Create a content team.

Your organization is filled with unique perspectives. Look beyond the marketing department and select your content team from any part of the company. Look for the smart, savvy, creative, and/or business-minded. Together, this team can generate solid ideas for content topics, uncover a more holistic view of your audiences’ pain points, and put you on the road to solving them.
Keep in mind: The content team still needs a leader, and that should be someone from the marketing department.

Revaluate your time.

Take a look at your to-do list. Are there tasks that can be handed off to someone else? This might not be a popular move, especially in a small workplace, but your boss might be willing to distribute minor parts of your workload on a trial basis.
If this helps you find another few hours a week for content marketing, eventually the entire company will be reaping the rewards.
And while you’re reviewing your to-do list, identify any tasks that are excessively time-consuming or cumbersome. Are there better ways to complete those tasks? For example, inbound marketing software (like HubSpot) can help integrate and consolidate your management and metrics. It’s a lot cheaper than hiring someone and can leave you more time to do the big thinking.
Keep in mind: You should define goals and metrics before you start, so at the end of your trial period you can prove that what you were doing was worth the time and effort.

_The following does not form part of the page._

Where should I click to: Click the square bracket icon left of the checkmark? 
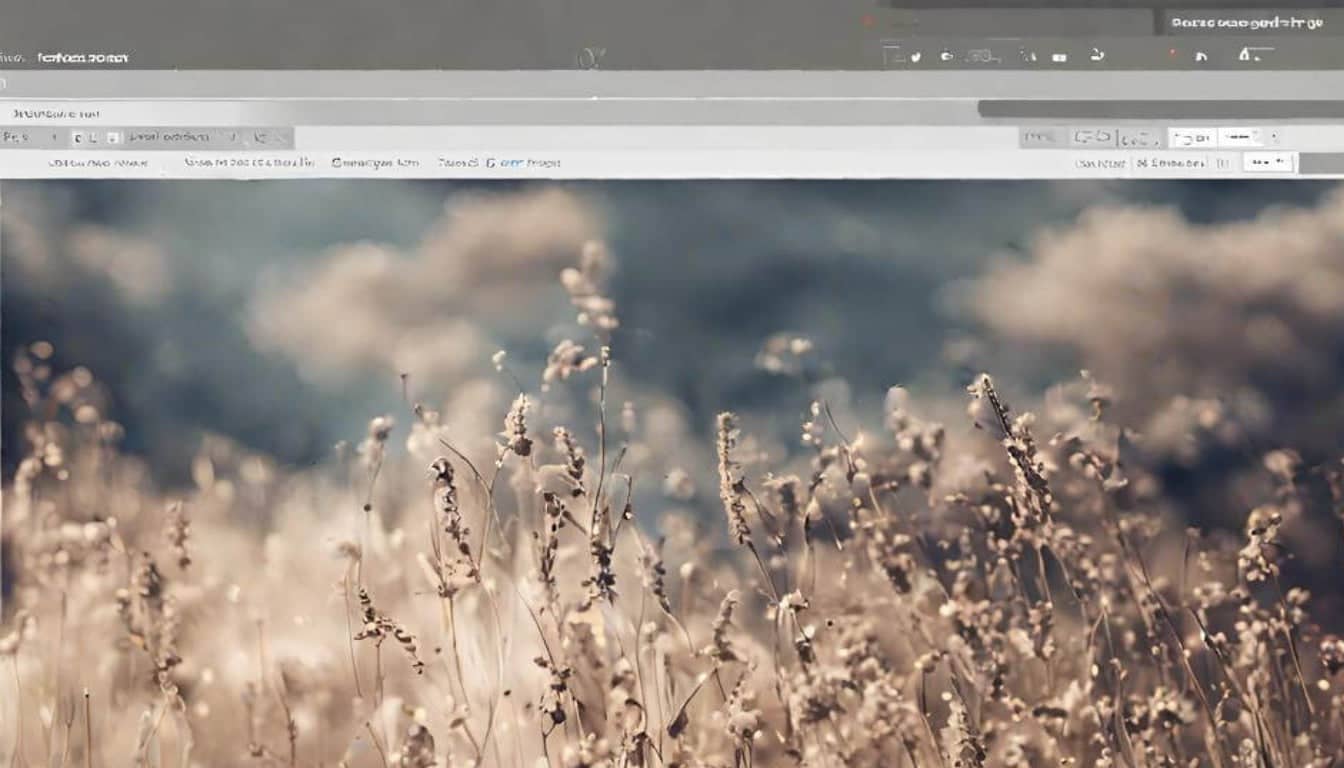pos(890,56)
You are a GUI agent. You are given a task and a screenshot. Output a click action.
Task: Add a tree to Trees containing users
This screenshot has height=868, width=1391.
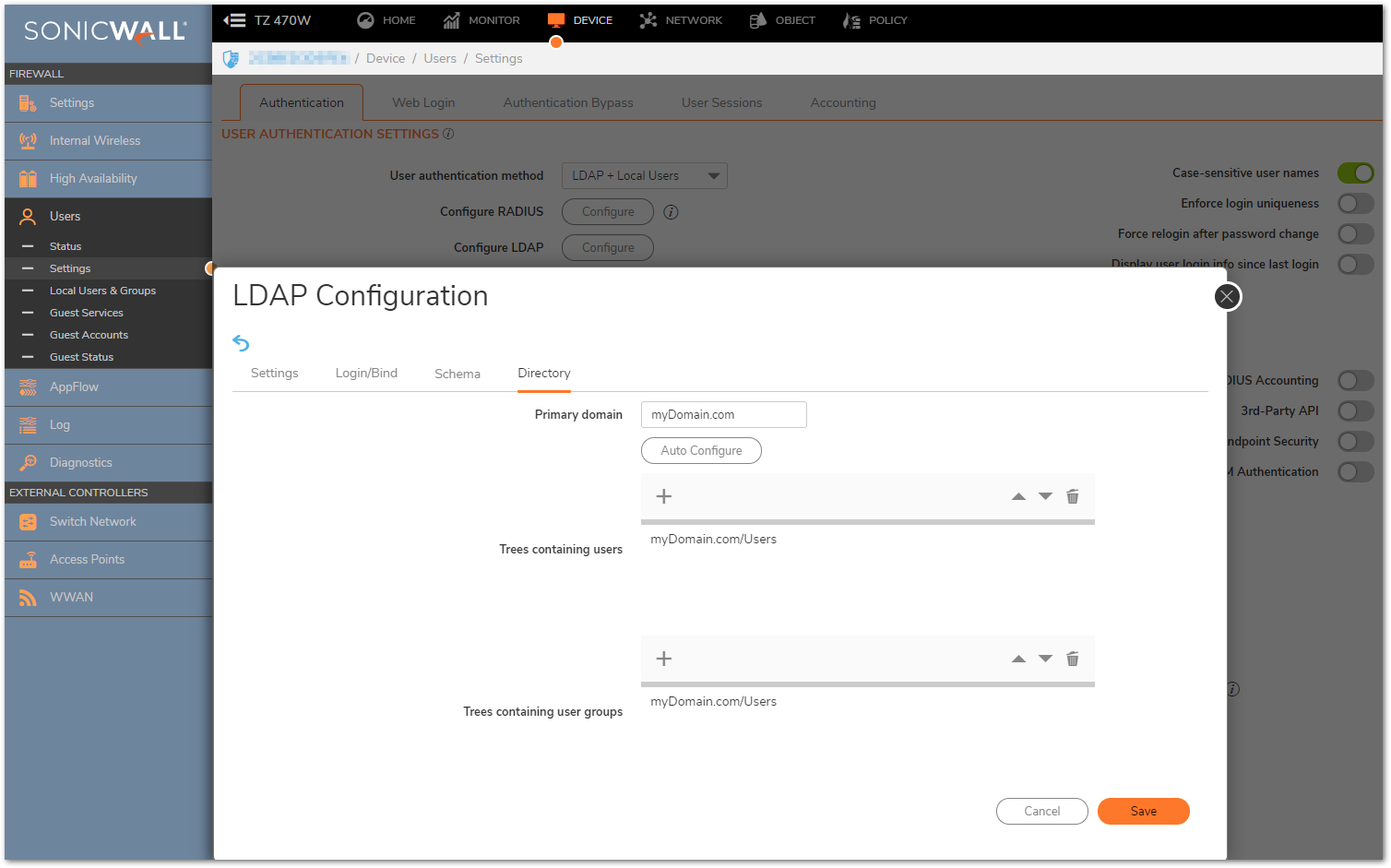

Build a content network outside the office.

Just because you can’t hire a Chief Content Officer doesn’t mean you can’t work with other people to get the job done. You can:

  • Work with freelancers to write, design, edit, proofread—whatever it is you in order to get that landing page, eBook, or video into the hands of your audience.
  • Partner with a content marketing agency to strategize and implement your content marketing plan.
  • Hire an intern to help with smaller tasks. Since they often get college credit, not money, in exchange for their time, this is a frugal option that can allieviate some stress and allow you to focus.

Keep in mind: You’re still the expert on your business, so even as you unload some tasks, you’ll still need to oversee them.
Although it’s true that none of these things can replace the role of a dedicated Chief Content Officer, they can help you get by while you’re growing your content marketing efforts. Once you’ve proven the impact content marketing can make,  you’ll be one step closer to hiring (or becoming) a CCO.

Comments are closed for this post.
  • I love the last point about networking outside of your company to help generate content. I think another point that goes along with that is that often small businesses think that in order to be active on social that they need to create their own content. But just by sharing other people’s content and adding thoughtful commentary can also go a long way in building brand awareness and credibility.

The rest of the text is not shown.